I love running. It is one of the best cardio exercises, and for me, a great stress reliever. I got turned on to running by a co-worker about 3 years ago who was a marathon and triathlon runner. She convinced me to train for an 8K that was to benefit a local children’s hospital (Jonna loves the kids) and so I started on this running journey. However, I found out quickly that running does not love me. Strangely enough, while being fitted for running shoes, I found out that one of my legs is slightly shorter than the other which put a lot of strain on my knees and ankles while running long distances. This came to a head while running that 8K. Right as I passed mile 3, I couldn’t fee anything past my ankles. I began to walk for about 1.5 miles and then ran to the finish line. I felt great at the moment – I finished my first 8K, my first ever K anything, in about 54 minutes. However, it took me 2-3 months just to get back in the gym working out again. Lesson learned – only do 5Ks.
Maybe you have the same concern or have had a similar experience when it comes to running. While running is a great form of exercise, it can be hard on your joints and can result in injuries. But there are some great alternatives that can replace running in your workout regimen. So don’t use your inability to run as an excuse – try some of these exercises that have the same health benefits!
Swimming. Swimming is a great because it doesn’t require you to support your own body weight (since the water is keeping you up) which makes it a great option for those who are overweight and prone to injuries that are common in runners. If you aren’t a good swimmer, there are plenty of flotation devices you can use to help work your way up to a better workout. Now, if you are anything like me, you may be concerned about the affects of chlorine on your hair from regular swimming. A lot of gyms have pools and offer aqua aerobics classes, or even AquaZumba, to make your workout in the water lots of fun. These workouts aren’t done underwater, so more than likely your hair won’t get wet at all. If you don’t have a gym membership, or your gym doesn’t have a pool, check your local community pools as many offer water aerobics classes as well.

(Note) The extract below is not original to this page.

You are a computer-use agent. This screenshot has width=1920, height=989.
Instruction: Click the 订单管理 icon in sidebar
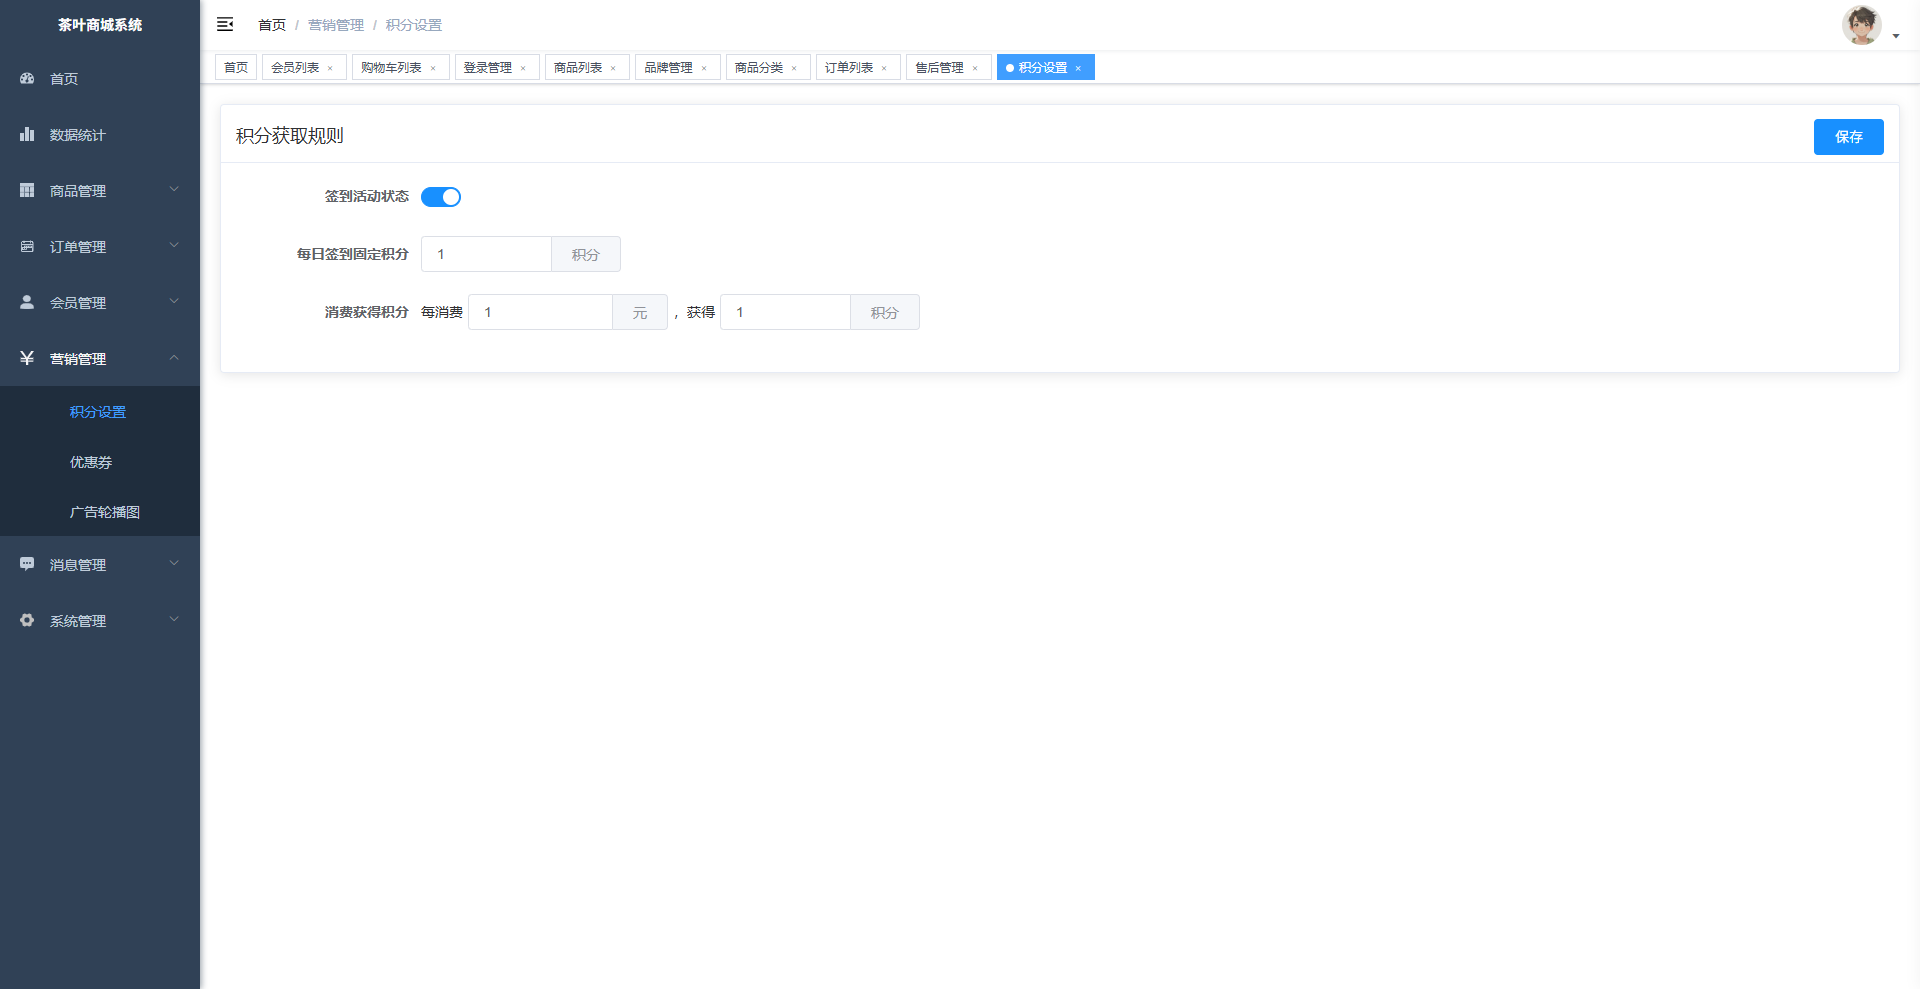pyautogui.click(x=27, y=246)
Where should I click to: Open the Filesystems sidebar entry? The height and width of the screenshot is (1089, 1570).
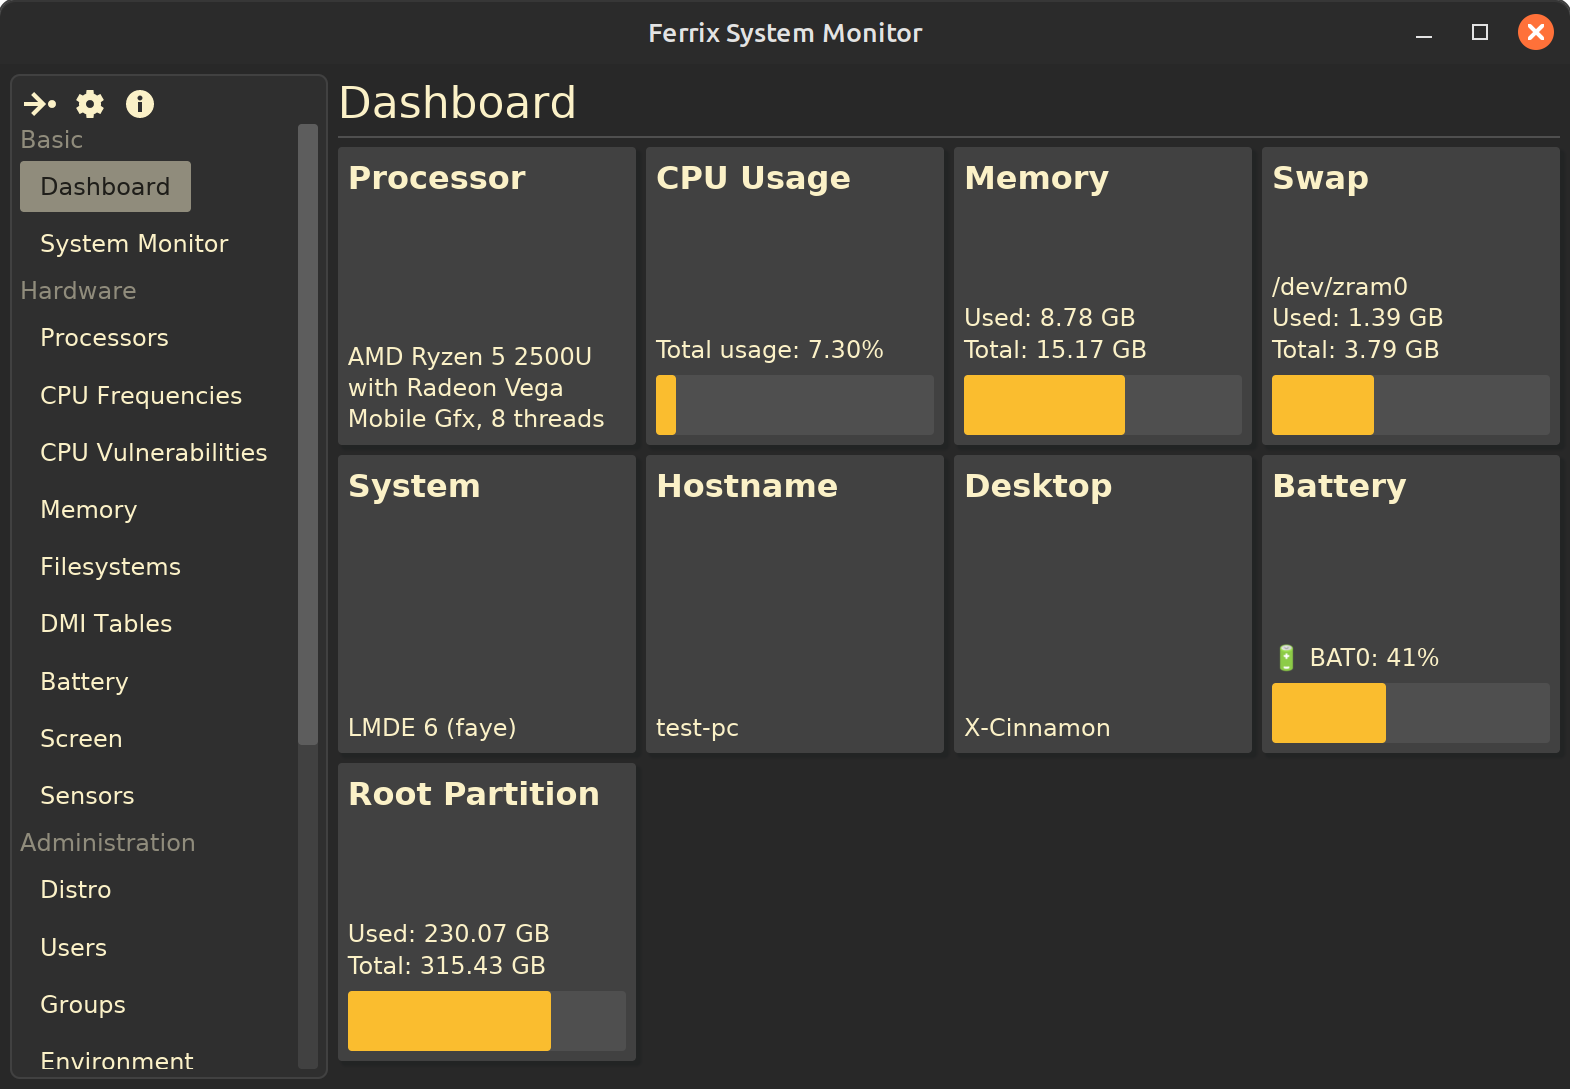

Cycling. A bike is good low impact alternative to running. Unlike running, you can use a bike to travel long distances which can even save you gas money. Ride your bike to the gym or the store instead of driving or simply ride to your local park just for fun. If you don’t own a bike, you can also use the stationary bikes at the gym or sign up for a spinning class. A spinning class is a relatively quick (and high intensity) way to workout. Ladies, I will warn you now that you may want to invest in a seat cushion or padded shorts if you plan to take a spin class or use a stationary bike. Those bike seats can do a number on the vajayjay – just trust me, okay? Okay.
Walking on an Incline. If you like working out on the treadmill but can’t run, try walking on an incline. Most treadmills go up to at least a 12% grade which can be just as challenging as a run. When you set the speed and incline high enough, you will burn 400-600 calories per hour without even running. For me, I also have an issue with walking on treadmill, which still puts pressure on my joints. So I use the elliptical which eliminates that pounding since its a continuous motion, and by increasing the level of resistance, I increase my calorie burn.
Circuit Training. Circuits use strength training exercises (free weights, body weight exercises, machines, resistance bands) with little or no rest in between sets. This keeps your heart rate up just like running and incorporates all the muscles in your body. Circuit training can save you time at the gym by combining elements of both strength training and cardiovascular exercise. This will keep you from having to incorporate them separately into your workout. You can also do circuit training at home if you don’t have a gym membership. If you aren’t sure where to start, I’d suggest signing up with a local bootcamp session or personal trainer so that you can get an idea of a good routine for you. You may not continue with the sessions but you can incorporate what you learn long after the session is done. If you want something free, check out www.MrShutUpAndTrain.com created by Atlanta-based celebrity training Rahman Grayson. He offers free virtul fitness challenges that incorportate circuit training with healthy eating. I did his last 21-day challenge, and had great results. A more intense version of circuit training is HIIT – High Intensity Interval Training. This would include popular workouts like P90X and Insanity.